Диалектика философского акта - 6
§ 136. Итак, помимо описанных выше четырёх логических ступеней, философский акт содержит в своей идее ещё один момент, говорить о котором непросто. Это, безусловно, наивысший момент, настолько высокий, что философия к а к п р а в и л о включает его лишь как некую предельную свою потенциальность, т.е. неотрефлектированно.
Суть заключается в том, что философия п о с а м о й с в о е й п р и р о д е – и в этом она уникальна – не может не ставить вопроса о с е б е (притом в свете к а ж д о г о из своих моментов) sub specie aeternitatis. И к а ж д ы й философский акт где-то на пределе своего смыслового потенциала содержит черту или зерно отрицания себя – а значит и снятия философии вообще.
Мераб Мамардашвили говорит следующее:
«Великий образ – отрицательная онтология, – всегда подспудно существовавший в философии, это образ «Великого Ничто». Надо сказать, что этот же ход мысли совершался и в западной философии, и в восточной, хотя в установившихся историко-философских классификациях он обычно приписывался восточной философии, скажем буддизму, и исключался из западной. Однако внутреннее, интимное прочтение текстов западной философии, подчиняющееся правилам философской грамматики, выявляет тот же самый «Лик Ничто», лежащий в самом основании, на котором строится европейская метафизика и онтология.» (21, с. 16)
§ 137. Философия не может не з н а т ь, что е ё деяние конечно. Именно философия не может утешиться какими-то «сроками», пусть очень и очень большими. «Тысячелетние царства» не могут пленить её. Она с о д е р ж и т в себе вопрос, грубо говоря, о своей и всеобщей участи, например, «через» 16 миллиардов лет.
Приблизиться к пониманию этой идеи нам позволяет знаменитый стих Гаврилы Романовича Державина:
Река времён в своём стремленьи
Уносит все дела людей
И топит в пропасти забвенья
Народы, царства и царей.
А если что и остаётся
Чрез звуки лиры и трубы,
То вечности жерлом пожрётся
И общей не уйдёт судьбы.
Самой философии вряд ли доводилось изъясняться прозрачнее на тему «ничто». Сделал это умирающий поэт, нацарапавший 8 строчек на грифельной доске. Но ведь, словами другого поэта, мышление и поэзия «на ближних вершинах живут, разделённые бездной». Поэзия высказала здесь открыто и попросту то самое, что философия считает наиболее сокровенным, а значит прячет глубже всего: знание того, что она н е н у ж н а.

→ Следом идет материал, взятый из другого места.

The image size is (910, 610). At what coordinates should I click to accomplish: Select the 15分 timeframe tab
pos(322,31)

§ 138. И тут не уклониться в сторону путём учения о «конце времени», о «вневременности», о «вечности», о метафизическом происхождении бытия. Наоборот, ч т о к а с а е т с я ф и л о с о ф и и, всё это – в качестве показателей у к л о н е н и я от проблемы – как раз демонстрирует, что проблема е с т ь, что она, более того, лежит в основе всякого философского акта, и что, не признавая её напрямик, с ней тем не менее считаются, н е м о г у т не считаться. А будучи лишь отговоркой, ни одна отговорка не снимает вопроса конца. Напротив, именно д л я ф и л о с о ф а любое метафизическое толкование этого вопроса должно бы выглядеть чем-то потрясающе жалким перед лицом реальности, как бывают жалки утешения священника у постели умирающего для случайных зрителей – если не для самого умирающего. Предел философии, предельная её р а з в и т о с т ь в этом смысле наступает тогда, когда (продолжая начатую аналогию) утешения эти становятся жалкими также и для священника.

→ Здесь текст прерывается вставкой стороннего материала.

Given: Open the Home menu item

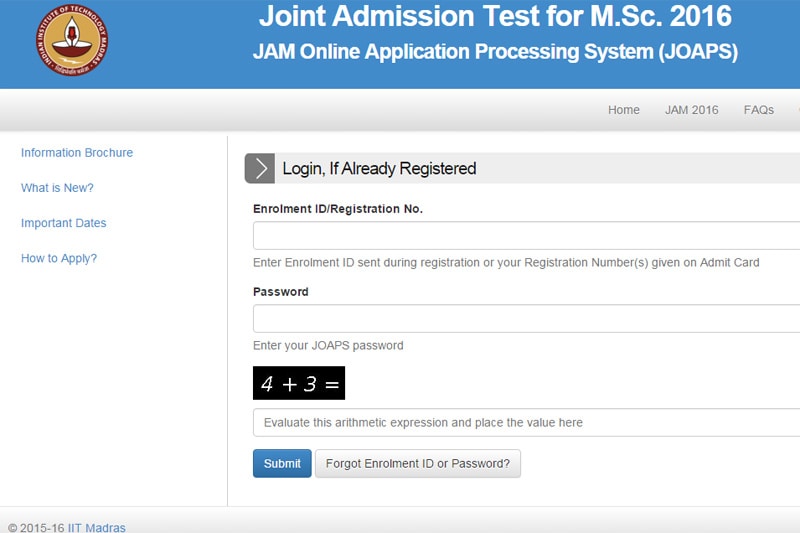Looking at the screenshot, I should (x=623, y=110).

§ 139. Разумеется, «всё остальное» помимо философии обречено Ничто в этом смысле не менее её. Но именно философия – то место, где эта обречённость не остаётся «за скобками» процесса, а делается н е о б х о д и м ы м с о д е р ж а н и е м, и, в качестве такового, необходимым конституирующим самый философский акт моментом. Философия – сознаёт она это явно или нет – обречена стоять в полушаге от бездны мирового хаоса, бездны того а б с о л ю т н о г о отрицания, которое не связывается в дальнейшем никаким «синтезом».

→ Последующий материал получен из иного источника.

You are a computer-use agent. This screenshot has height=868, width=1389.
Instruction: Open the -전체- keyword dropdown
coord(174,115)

§ 140. Хаос этот не играет никакой роли для «вещей мира» и людей. Эти последние предоставлены сами себе. Смерть и уничтожение их – для н и х всегда лишь нечто частное. Человек ведь даже уверил себя, что он способен о с о з н а т ь смерть! И только философия – единственная в мире вещь, я в н о поставленная перед лицом неизбежности не какого-то частного, пусть даже и «всемирного» уничтожения, уничтожения Космоса и всего сущего, а – а б с о л ю т н о г о уничтожения, которое во всякий момент и уже с е й ч а с актуально как а б с о л ю т н а я б е с п о л е з н о с т ь всего. Религия, например, по самому своему понятию не содержит в себе такого момента. И если, скажем, искусству также случается приблизиться к чему-то подобному («Гамлет», «Дон-Жуан»), – искусство всё равно никогда не в о з в р а щ а е т с я в с е б я из этого опыта. Опыт здесь остаётся наивным. А философия не просто «приходит» к этому опыту извне, – она к а к т а к о в а я конститутивно содержит в себе необходимость и э т о г о опыта, о п р е д е л я е т с я в опосредствовании этим опытом.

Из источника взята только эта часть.